Reformation Der PR-Manager von Martin Luther
Ohne Lucas Cranach könnten wir uns heute kaum ein Bild von Luther machen. Der Maler war einer der besten PR-Manager in Sachen Reformation.
Düsseldorf (dpa) l Jeder würde Martin Luther auf einem Bild erkennen. Das Porträt des Reformators hat sich tief im historischen Bewusstsein der Deutschen verankert. Zu verdanken ist das Lucas Cranach dem Älteren (1472 bis 1553). Niemand hat Luther (1483 bis 1546) zu dessen Lebzeiten so häufig porträtiert wie sein enger und geschäftstüchtiger Maler-Freund in Wittenberg. Massenweise verbreitete Cranachs äußerst effiziente Werkstatt Luther-Porträts im deutschen Sprachraum – und trug damit auch den Reformationsgedanken in die Welt.
„Cranach hat am Image Luthers gefeilt“, sagt Gunnar Heydenreich, Leiter des Forschungsprojekts „Cranach Digital Archive“. „Da lag sicherlich auch eine klare Medienstrategie hinter.“ Bedeutende Luther-Bilder Cranachs sind auch Teil einer Ausstellung von rund 230 Arbeiten zum Gesamtwerk von Lucas Cranach, die ab 8. April im Museum Kunstpalast in Düsseldorf zu sehen ist.
1517 soll Luther seine 95 Thesen gegen den Ablasshandel an die große Pforte der Wittenberger Schlosskirche angeschlagen haben, schon wenige Jahre danach legte Cranach, Hofkünstler des sächsischen Kurfürsten Friedrich der Weise, los – und machte damit auch im Auftrag seines Herrn Politik. Die ersten Bildnisse, die Luther als Mönch mit Tonsur zeigen, entstanden um 1520 und waren Kupferstiche.

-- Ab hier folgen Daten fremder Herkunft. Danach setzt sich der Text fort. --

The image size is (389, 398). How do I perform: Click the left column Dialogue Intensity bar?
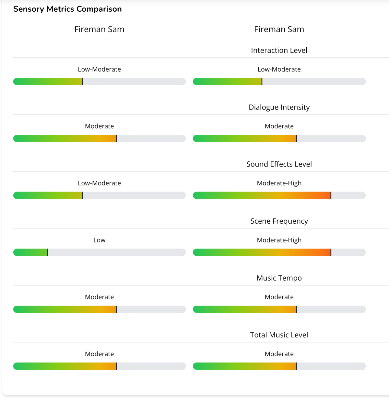click(99, 139)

Zwei Fassungen gibt es von diesen frühen Porträts – für Daniel Görres, der zusammen mit Heydenreich die Düsseldorfer Cranach-Schau kuratiert, ist das ein Zeichen, dass schon früh am Image Luthers „aktiv gearbeitet“ wurde.
Denn in der zweiten Fassung sitzt der einfache Mönch Luther in einer Nische, was in der Bildsprache der Renaissance für eine geistige Erhöhung steht, und er wird mit der Bibel in der Hand dargestellt. Als der für vogelfrei erklärte Luther mit Hilfe des Kurfürsten auf der Wartburg als Junker Jörg Asyl findet, ist die Öffentlichkeit der Meinung, der Reformator wäre tot. Cranach trifft Luther bei dessen heimlichem Besuch in Wittenberg und zeichnet eine Porträtskizze von ihm, die zur Vorlage des bekannten Bildes von Luther mit Vollbart, markanten Gesichtszügen und entschlossenem Blick wird. „Er gibt Deutschland quasi den Reformator zurück“, sagt Görres.
Cranach malte später auch den wohlgenährten Professor Luther – mit Doppelkinn. Sollte Luther anfangs als Revolutionär dargestellt werden, so zeigen ihn die Bildnisse späterer Jahre als etablierten Gelehrten und Begründer einer inzwischen europaweiten Bewegung – Luther als Fels im religiösen Sturm. Sogar Luthers Totenbild fand Verbreitung – als Beweis dafür, dass er mit glatten Gesichtszügen sanft entschlafen war. „Man ging ja davon aus, dass, wenn er stirbt, die Teufel aus ihm herauskommen“, sagt Heydenreich. Tausende Luther-Porträts sollen aus Cranachs Werkstatt wie Flugblätter in die Welt geschickt worden sein.
Cranach nutzte dafür klassische Drucktechniken wie Holzschnitt und Kupferstich. Eigenhändig konnte er auch die unzähligen Gemälde gar nicht anfertigen, zumal er noch andere Aufgaben in Wittenberg hatte. Cranach war Ratsherr, Bürgermeister und betrieb einen Weinausschank.
Gemälde produzierte Cranach auch für den freien Markt. Je nach Wunsch konnte seine Werkstatt Luther in unterschiedlichen Formaten anbieten. Cranach habe zudem das Darstellungsmonopol auf die Luther-Bildnisse gehabt.
Dabei hätte auch Albrecht Dürer den Reformator gern einmal porträtiert. Dazu kam es nicht. Und wenn Luther doch einmal von anderen Malern gemalt wurde, dann in fast allen Fällen nach einem Bild Cranachs.